Gabrielle avait envie de sourire, Armand ne se contentait jamais de prendre le dessus dans une conversation, il pouvait, elle savait très bien car elle en avait fait les frais. Il la ferma rapidement, sans offenser son invité.
— A votre guise. Mais on serait tenté de vous accuser de ne pas prendre parti pour cacher votre ascendance.
— Ce n’est pas parce que mon avis diffère du vôtre, qu’il est mauvais. Et, en l'occurrence, je n’en ai pas.»
Armand commença à soupirer, mais ce fut Pierre qui mit un terme à l’échange compliqué, changeant rapidement de sujet. Gabrielle resta à y penser encore un moment, la non prise de position d’Armand était étonnante, il était censé avoir un avis sur tout et son hésitation ne lui ressemblait pas. Cela venait alimenter sa théorie … Armand n’avait aucun intérêt à se positionner de façon très arrêtée car les deux seraient révélatrices.

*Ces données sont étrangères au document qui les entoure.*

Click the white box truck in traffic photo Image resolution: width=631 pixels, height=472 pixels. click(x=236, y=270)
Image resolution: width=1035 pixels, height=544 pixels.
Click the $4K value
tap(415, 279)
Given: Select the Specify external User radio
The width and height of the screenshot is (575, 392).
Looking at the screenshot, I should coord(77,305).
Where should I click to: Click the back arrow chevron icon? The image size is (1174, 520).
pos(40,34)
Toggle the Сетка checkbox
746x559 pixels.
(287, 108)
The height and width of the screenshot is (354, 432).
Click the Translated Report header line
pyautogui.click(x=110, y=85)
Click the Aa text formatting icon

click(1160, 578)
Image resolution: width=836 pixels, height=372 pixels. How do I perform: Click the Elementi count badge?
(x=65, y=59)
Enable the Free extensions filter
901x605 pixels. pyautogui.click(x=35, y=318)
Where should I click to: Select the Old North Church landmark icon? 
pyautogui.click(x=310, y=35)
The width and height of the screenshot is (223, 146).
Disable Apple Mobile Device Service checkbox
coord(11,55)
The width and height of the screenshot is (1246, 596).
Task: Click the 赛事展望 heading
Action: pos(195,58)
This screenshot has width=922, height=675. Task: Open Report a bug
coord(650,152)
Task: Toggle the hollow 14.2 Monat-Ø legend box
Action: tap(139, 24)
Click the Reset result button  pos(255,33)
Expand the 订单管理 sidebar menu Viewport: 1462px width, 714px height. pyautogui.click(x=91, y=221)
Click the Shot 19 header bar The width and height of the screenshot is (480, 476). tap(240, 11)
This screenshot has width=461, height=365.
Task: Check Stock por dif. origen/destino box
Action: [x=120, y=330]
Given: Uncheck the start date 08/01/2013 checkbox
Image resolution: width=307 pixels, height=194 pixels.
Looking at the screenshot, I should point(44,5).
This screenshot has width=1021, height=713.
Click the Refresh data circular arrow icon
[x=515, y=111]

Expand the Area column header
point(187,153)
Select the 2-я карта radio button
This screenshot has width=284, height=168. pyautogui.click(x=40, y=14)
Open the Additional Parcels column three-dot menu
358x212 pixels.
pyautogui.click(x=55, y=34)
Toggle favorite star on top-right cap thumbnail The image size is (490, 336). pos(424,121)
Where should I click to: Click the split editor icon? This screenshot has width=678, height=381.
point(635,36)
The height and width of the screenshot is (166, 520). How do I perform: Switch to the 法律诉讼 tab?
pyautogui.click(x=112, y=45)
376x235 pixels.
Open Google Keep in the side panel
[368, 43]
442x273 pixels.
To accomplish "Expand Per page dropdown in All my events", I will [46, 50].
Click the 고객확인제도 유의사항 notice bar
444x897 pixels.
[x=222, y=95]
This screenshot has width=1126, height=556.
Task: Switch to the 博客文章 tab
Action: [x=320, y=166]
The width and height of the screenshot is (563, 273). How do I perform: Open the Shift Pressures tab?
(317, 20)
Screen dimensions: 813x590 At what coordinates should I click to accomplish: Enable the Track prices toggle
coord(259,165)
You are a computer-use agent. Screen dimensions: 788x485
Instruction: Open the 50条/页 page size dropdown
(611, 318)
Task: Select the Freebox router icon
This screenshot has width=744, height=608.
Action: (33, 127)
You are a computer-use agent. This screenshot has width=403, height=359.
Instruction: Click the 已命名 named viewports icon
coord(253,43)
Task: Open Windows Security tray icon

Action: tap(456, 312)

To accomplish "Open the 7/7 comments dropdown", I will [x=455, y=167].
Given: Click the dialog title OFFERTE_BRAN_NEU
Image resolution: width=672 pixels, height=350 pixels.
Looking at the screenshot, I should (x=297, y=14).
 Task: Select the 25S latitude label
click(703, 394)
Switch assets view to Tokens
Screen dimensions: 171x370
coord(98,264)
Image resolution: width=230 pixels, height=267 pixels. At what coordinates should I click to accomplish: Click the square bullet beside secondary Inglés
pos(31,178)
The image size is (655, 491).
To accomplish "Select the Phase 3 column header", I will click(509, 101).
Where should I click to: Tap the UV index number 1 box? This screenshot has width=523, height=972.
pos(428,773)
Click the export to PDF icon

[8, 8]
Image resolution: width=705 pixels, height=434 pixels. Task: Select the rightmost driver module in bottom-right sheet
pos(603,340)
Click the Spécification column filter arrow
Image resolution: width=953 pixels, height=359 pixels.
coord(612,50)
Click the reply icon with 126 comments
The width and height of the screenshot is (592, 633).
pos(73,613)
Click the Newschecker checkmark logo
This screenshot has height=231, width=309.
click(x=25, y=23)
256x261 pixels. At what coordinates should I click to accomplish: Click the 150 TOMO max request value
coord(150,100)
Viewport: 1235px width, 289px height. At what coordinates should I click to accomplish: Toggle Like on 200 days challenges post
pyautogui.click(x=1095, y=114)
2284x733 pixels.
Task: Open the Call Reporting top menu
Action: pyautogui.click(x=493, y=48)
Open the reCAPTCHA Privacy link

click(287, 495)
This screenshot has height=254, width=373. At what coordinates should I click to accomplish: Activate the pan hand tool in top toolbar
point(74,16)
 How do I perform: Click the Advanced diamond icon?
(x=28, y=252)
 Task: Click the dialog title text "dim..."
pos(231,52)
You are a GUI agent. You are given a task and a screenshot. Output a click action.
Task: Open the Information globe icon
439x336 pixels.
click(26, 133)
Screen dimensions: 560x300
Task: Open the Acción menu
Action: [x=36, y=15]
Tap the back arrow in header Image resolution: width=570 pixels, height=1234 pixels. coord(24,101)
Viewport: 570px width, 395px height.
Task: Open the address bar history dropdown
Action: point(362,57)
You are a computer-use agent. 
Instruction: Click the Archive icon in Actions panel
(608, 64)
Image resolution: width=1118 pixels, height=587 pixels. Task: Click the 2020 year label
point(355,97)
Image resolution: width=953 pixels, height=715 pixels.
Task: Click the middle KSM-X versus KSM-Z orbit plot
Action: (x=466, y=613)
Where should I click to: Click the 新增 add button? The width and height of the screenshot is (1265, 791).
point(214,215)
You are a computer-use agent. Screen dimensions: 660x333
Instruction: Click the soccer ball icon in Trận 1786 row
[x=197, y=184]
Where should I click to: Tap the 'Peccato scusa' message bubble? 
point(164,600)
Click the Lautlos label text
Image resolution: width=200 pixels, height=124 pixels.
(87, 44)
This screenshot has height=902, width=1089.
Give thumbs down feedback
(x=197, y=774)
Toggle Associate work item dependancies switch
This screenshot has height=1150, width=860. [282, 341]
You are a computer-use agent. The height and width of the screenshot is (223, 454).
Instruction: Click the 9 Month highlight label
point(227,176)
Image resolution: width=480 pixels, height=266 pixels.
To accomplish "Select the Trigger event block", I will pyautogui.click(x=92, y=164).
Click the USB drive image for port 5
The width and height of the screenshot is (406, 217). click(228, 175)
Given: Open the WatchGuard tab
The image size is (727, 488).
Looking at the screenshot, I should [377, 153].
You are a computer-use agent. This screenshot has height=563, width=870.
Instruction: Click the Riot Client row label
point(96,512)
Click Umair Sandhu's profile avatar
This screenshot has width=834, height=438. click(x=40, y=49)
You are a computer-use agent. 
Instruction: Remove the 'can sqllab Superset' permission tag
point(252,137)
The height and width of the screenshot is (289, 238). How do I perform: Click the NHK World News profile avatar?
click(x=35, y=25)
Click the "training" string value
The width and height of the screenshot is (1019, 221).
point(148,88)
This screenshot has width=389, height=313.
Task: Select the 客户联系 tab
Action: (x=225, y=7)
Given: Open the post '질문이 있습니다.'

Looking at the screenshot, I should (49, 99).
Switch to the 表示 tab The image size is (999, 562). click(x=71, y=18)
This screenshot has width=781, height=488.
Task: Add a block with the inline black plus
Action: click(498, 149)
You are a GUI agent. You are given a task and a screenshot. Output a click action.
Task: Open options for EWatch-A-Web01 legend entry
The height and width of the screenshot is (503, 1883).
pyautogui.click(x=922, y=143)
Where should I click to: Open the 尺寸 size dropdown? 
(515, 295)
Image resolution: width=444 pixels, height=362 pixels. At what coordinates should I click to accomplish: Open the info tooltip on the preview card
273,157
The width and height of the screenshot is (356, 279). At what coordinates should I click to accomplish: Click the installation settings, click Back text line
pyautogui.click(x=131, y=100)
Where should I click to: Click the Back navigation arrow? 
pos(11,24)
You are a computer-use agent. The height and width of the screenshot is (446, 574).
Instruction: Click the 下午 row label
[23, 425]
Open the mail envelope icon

Puis, à la droite d’Achille, il y avait une femme, sûrement l’épouse de l’homme assis à coté de Pierre. Gabrielle avait remarqué que celle-ci la fixait, mais ne savait pas si elle devait engager la discussion. La réponse arriva plus rapidement qu’elle ne l’aurait pensé.
« Excusez moi, vous êtes bien Mademoiselle Deslante? demanda-t-elle.
Étant légèrement éloignées, elles étaient obligées de parler un peu fort.
— Oui, enfin madame Loiseau à présent, sourit-elle faussement en montrant son alliance.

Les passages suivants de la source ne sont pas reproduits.